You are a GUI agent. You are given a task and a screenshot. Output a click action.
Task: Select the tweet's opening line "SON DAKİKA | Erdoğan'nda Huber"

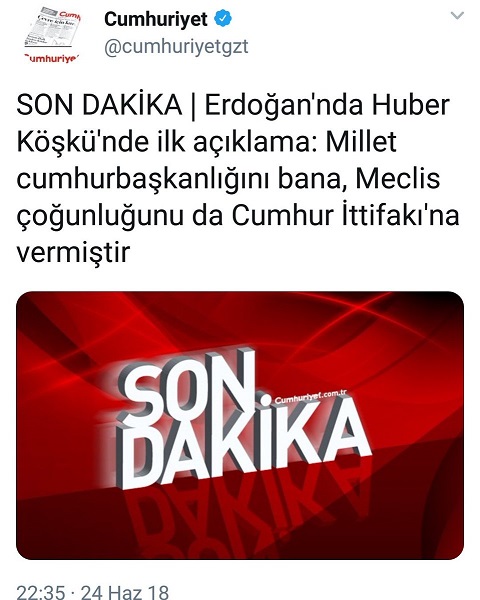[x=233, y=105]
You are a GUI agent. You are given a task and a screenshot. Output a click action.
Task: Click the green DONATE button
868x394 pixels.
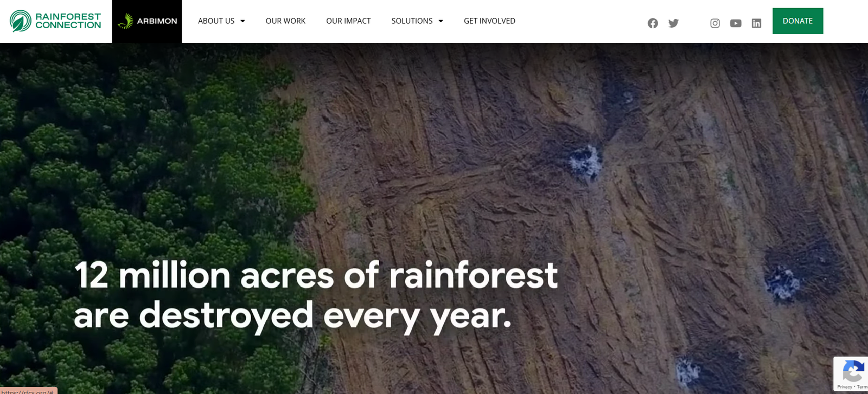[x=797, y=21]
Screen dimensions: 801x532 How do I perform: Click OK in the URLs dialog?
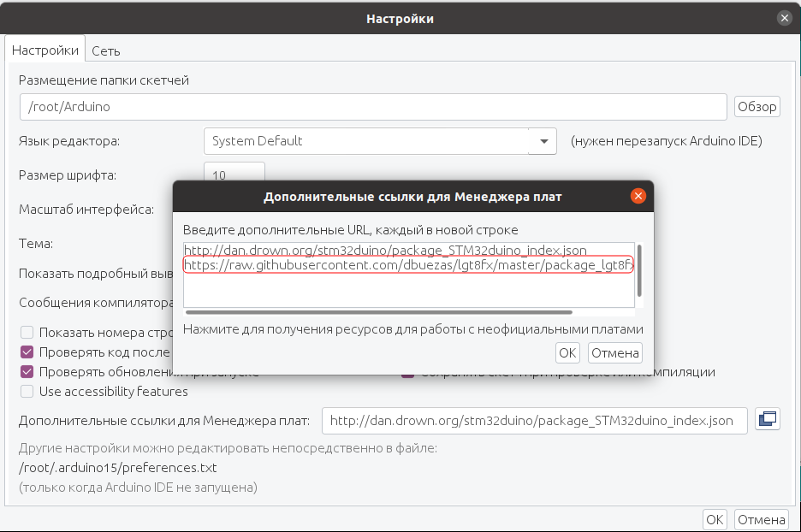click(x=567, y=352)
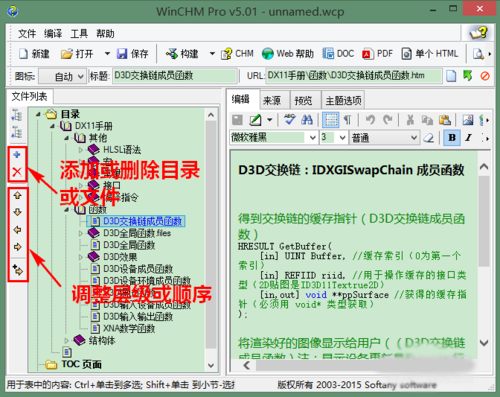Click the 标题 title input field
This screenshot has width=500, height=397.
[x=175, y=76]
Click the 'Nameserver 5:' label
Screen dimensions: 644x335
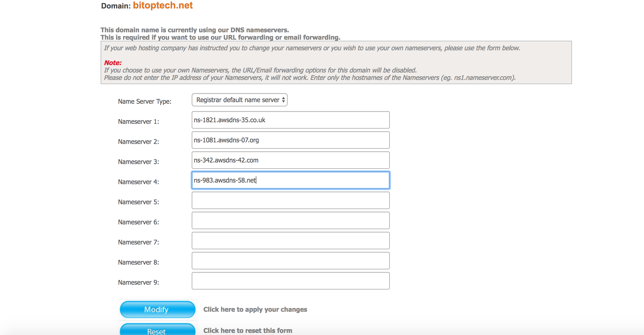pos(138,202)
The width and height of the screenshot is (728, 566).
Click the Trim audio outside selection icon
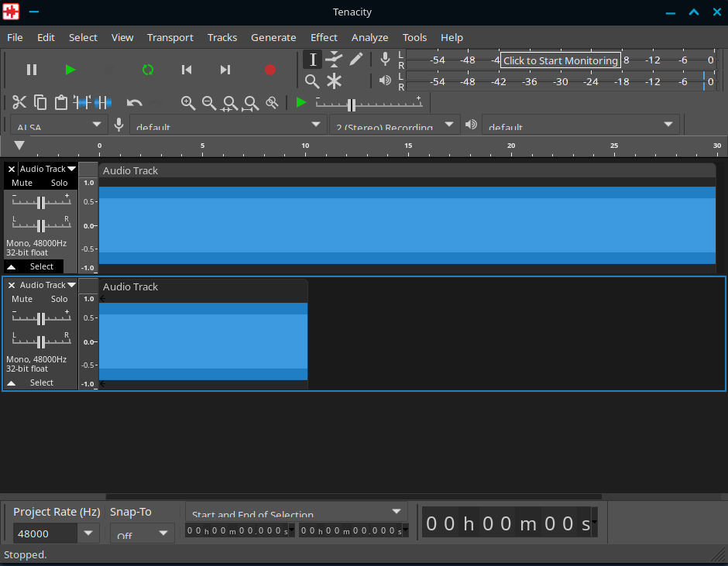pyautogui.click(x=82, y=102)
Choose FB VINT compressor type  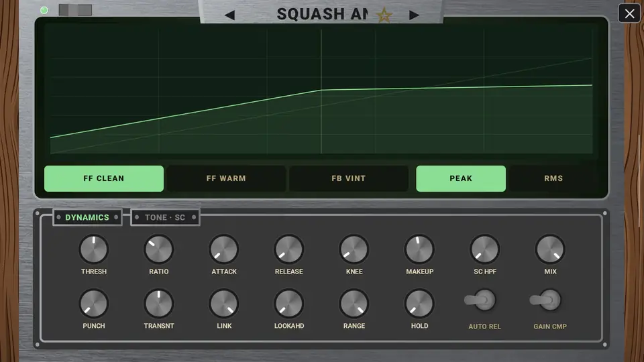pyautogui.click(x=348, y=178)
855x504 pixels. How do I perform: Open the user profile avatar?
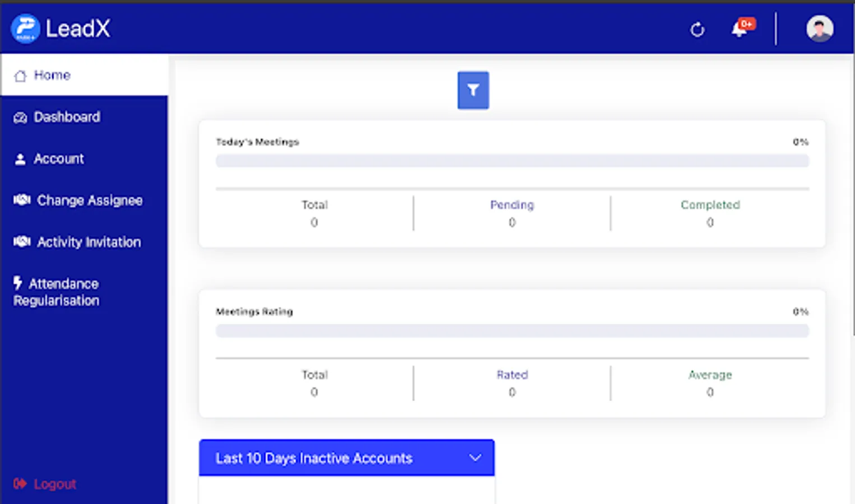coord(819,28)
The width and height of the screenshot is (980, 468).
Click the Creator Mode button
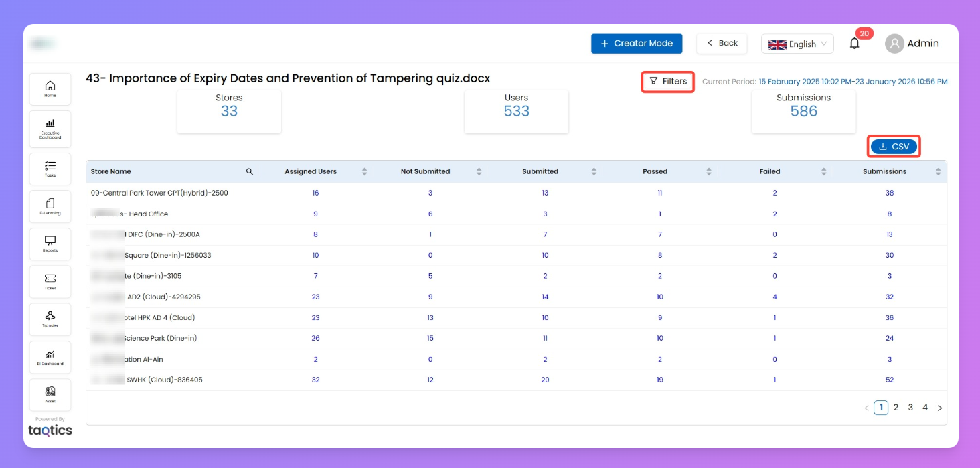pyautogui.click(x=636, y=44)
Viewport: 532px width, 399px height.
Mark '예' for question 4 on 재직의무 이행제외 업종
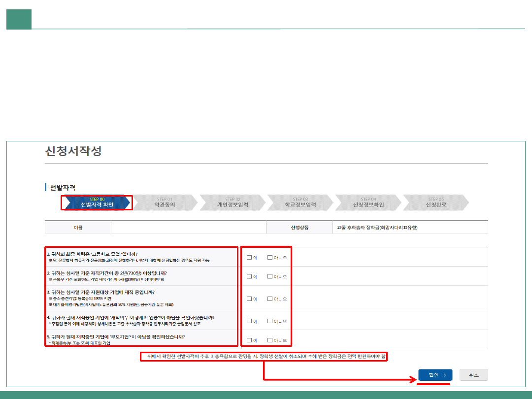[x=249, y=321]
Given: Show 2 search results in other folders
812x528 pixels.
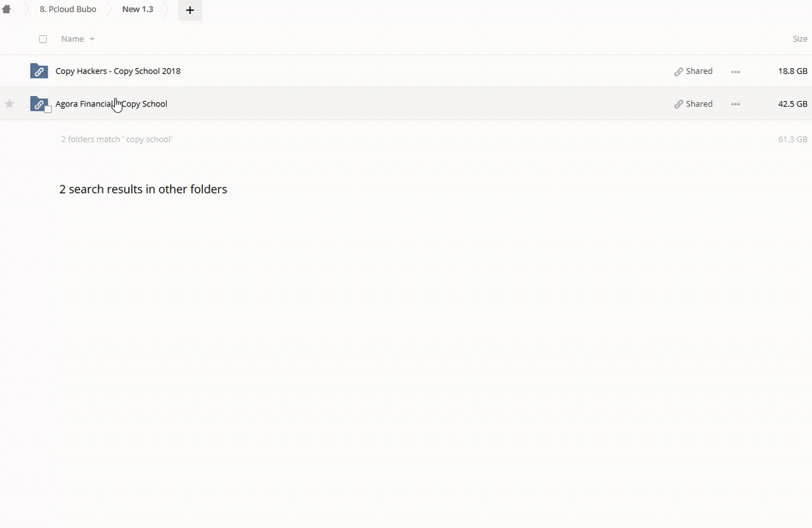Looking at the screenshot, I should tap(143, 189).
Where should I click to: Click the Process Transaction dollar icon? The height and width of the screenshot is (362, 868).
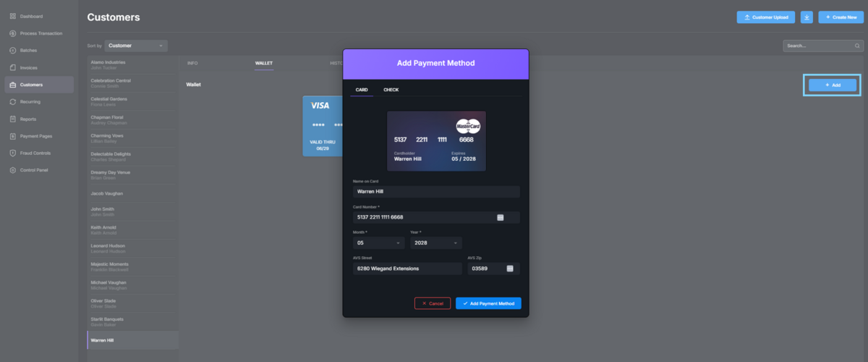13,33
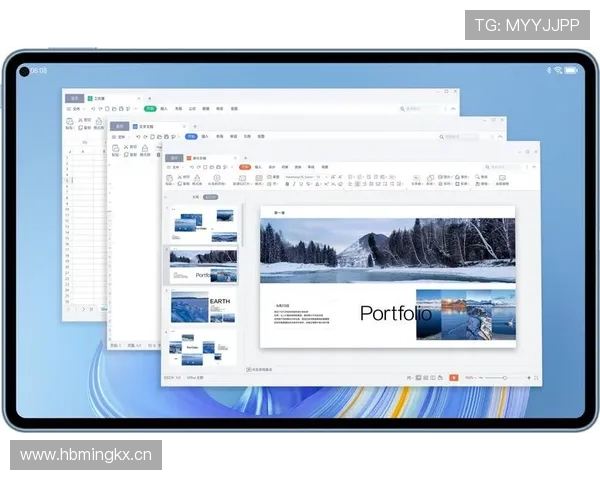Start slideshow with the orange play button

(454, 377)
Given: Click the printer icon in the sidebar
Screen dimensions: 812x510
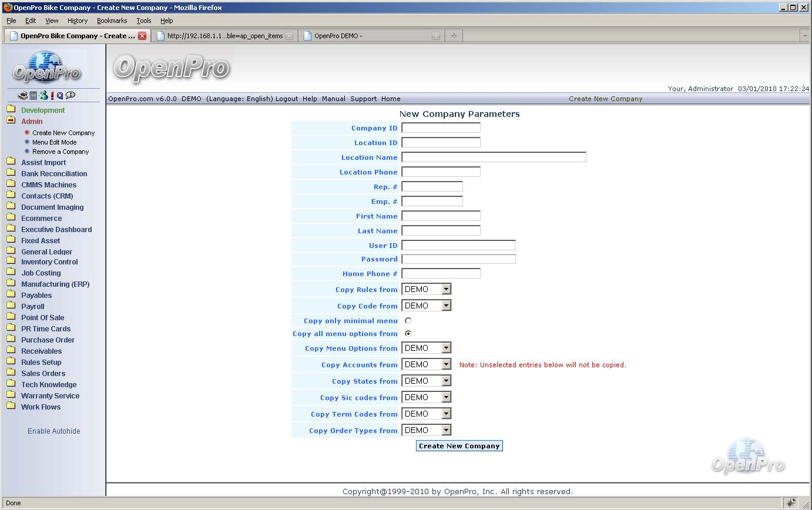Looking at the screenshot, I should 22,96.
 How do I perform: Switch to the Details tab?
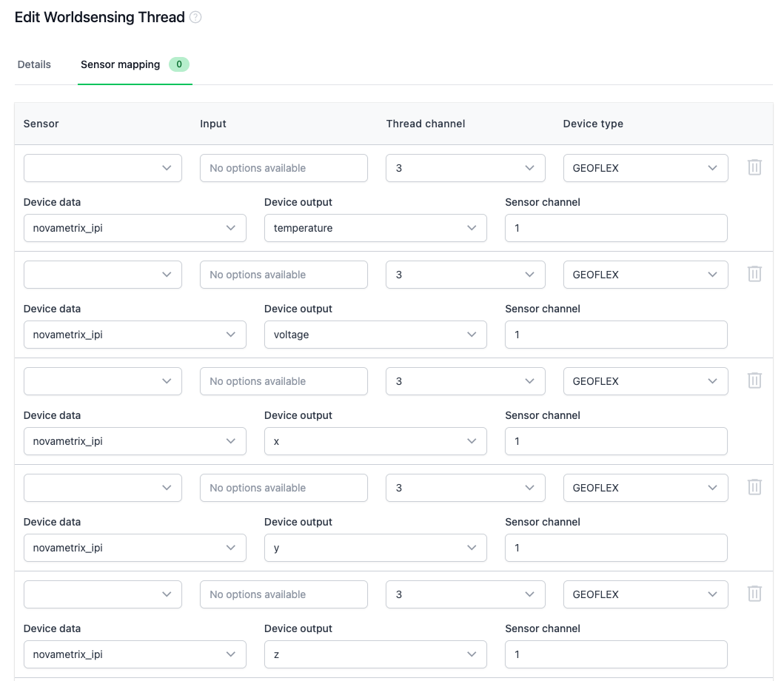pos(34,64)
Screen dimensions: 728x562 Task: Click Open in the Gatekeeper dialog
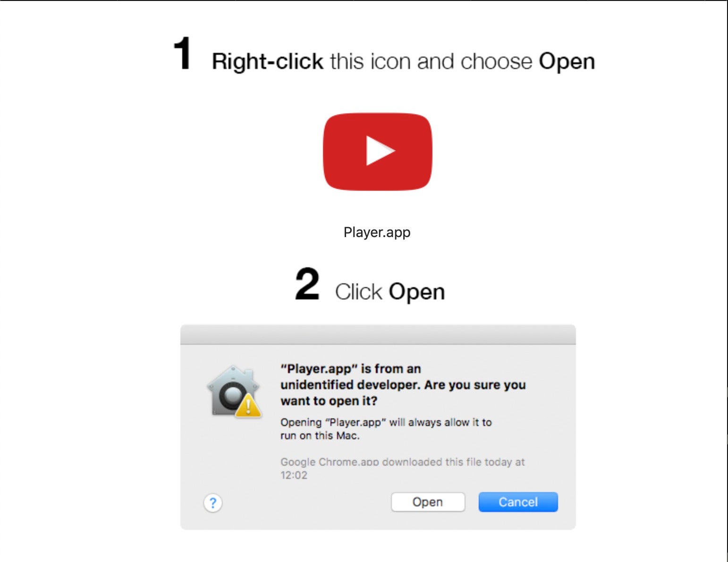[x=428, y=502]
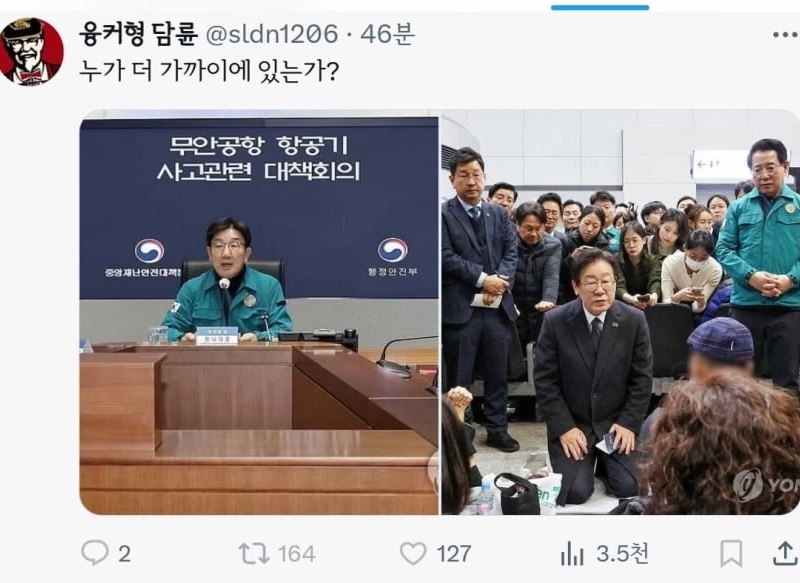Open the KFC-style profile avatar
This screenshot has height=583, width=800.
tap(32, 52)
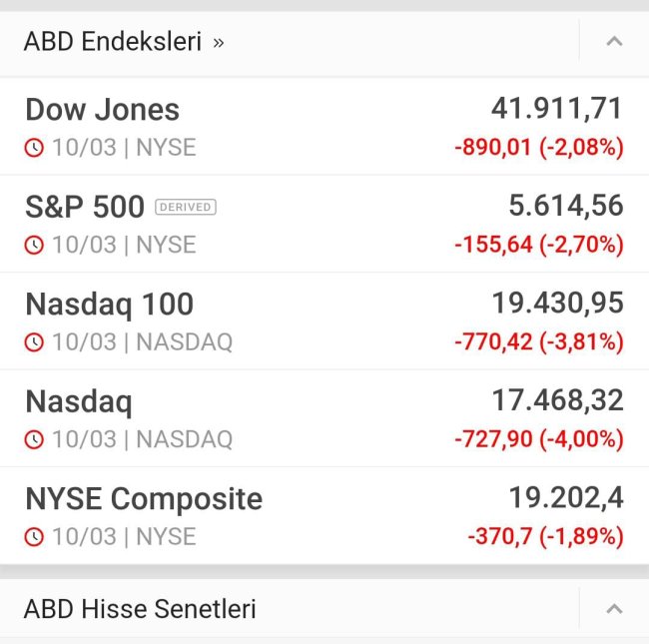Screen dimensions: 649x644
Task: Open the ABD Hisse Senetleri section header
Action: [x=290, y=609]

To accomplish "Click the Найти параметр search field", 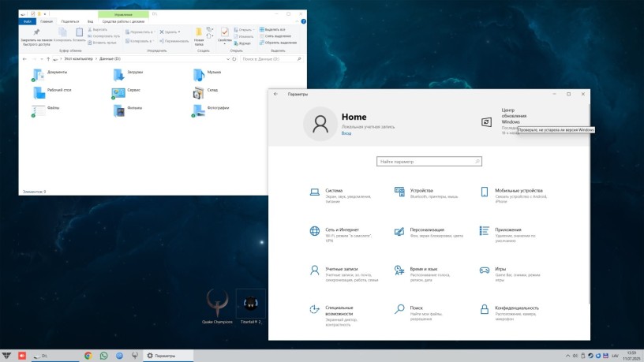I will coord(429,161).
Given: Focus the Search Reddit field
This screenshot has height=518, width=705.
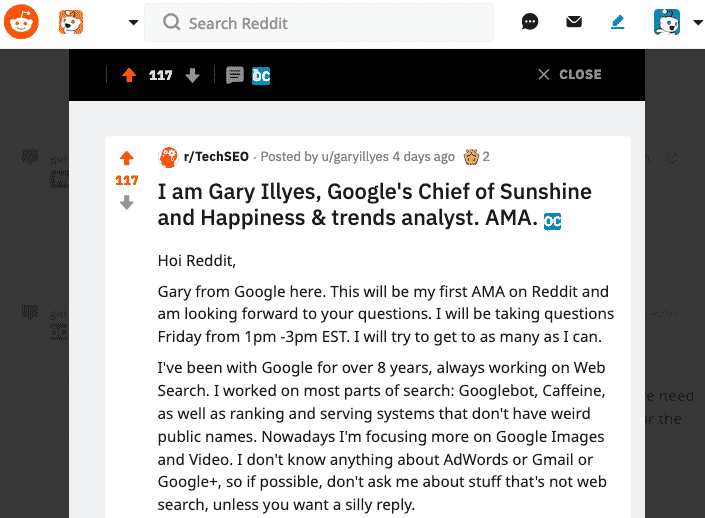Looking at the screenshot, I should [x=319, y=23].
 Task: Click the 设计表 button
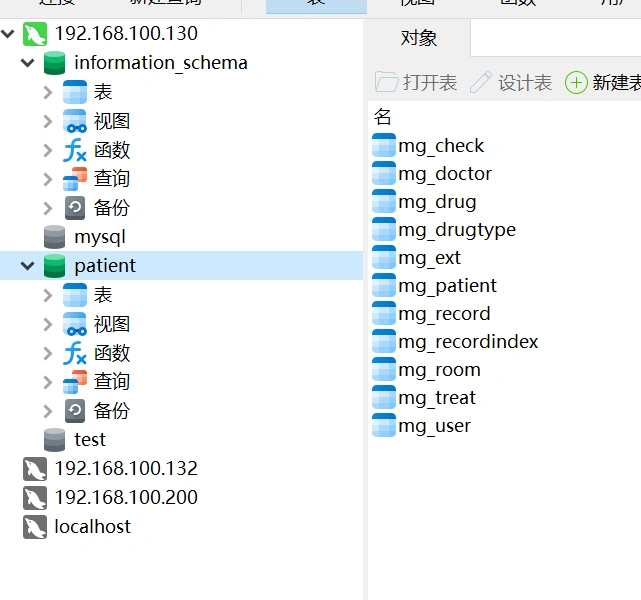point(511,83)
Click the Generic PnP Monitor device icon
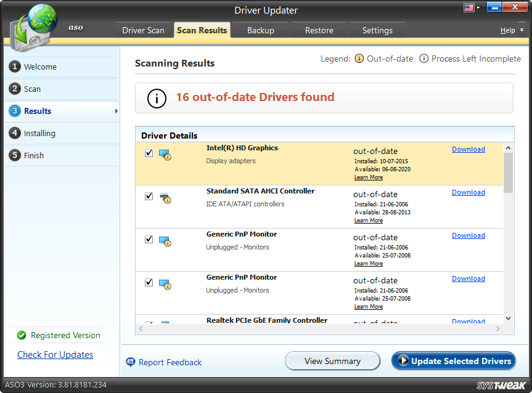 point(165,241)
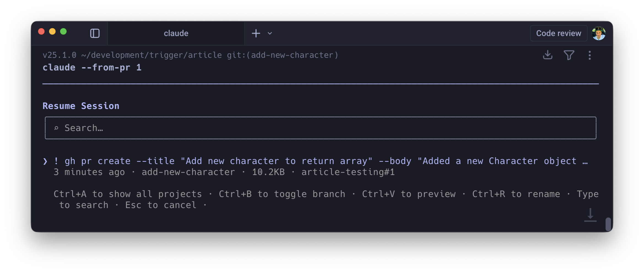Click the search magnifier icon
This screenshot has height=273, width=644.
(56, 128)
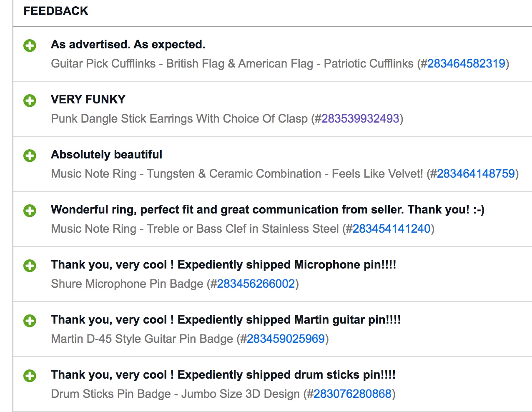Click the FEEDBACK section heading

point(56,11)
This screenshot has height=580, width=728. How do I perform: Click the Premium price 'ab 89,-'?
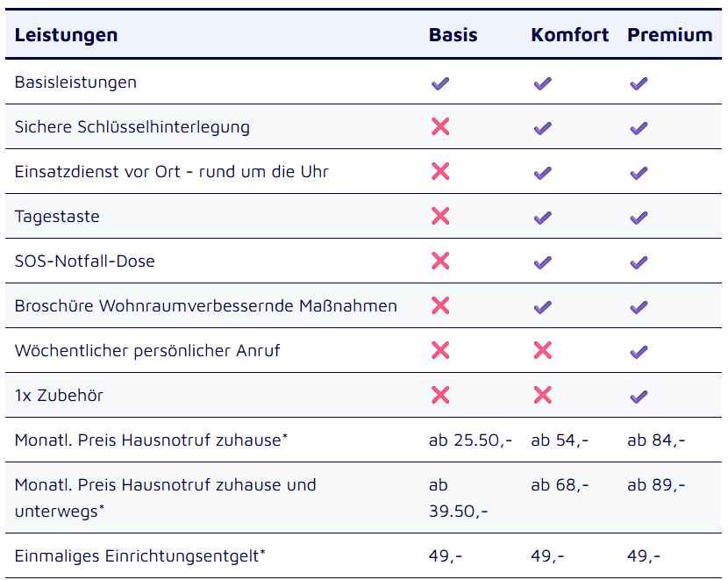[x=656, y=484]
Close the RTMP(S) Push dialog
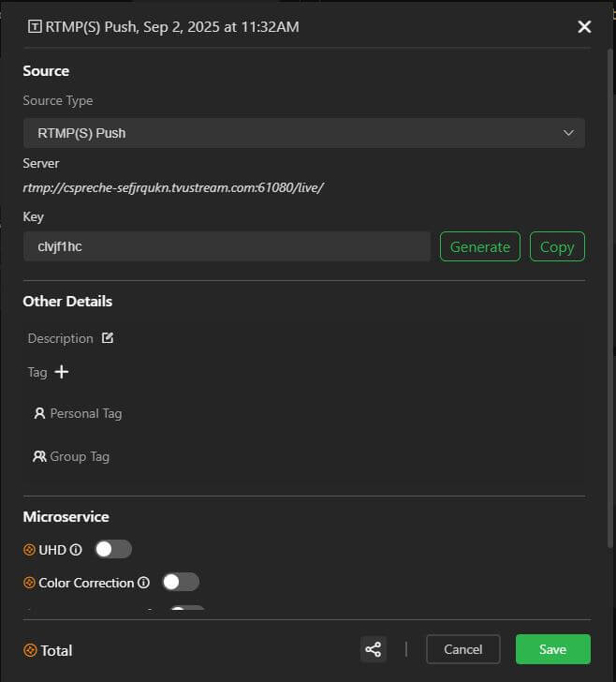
____
*THE TASK:* Output exactly those lines of the data above that run from the line with "Task: Click the green DONATE button" up to and including the line with "Click the 'Nameserver 5:' label". No pictures go in.

*ANSWER SPACE:*
Task: Click the green DONATE button
868x394 pixels.
[x=797, y=21]
Screen dimensions: 801x532 How do I perform: Click OK in the URLs dialog?
click(x=567, y=352)
Click the 标题 title input field
This screenshot has width=500, height=397.
[x=175, y=76]
Click the 'Nameserver 5:' label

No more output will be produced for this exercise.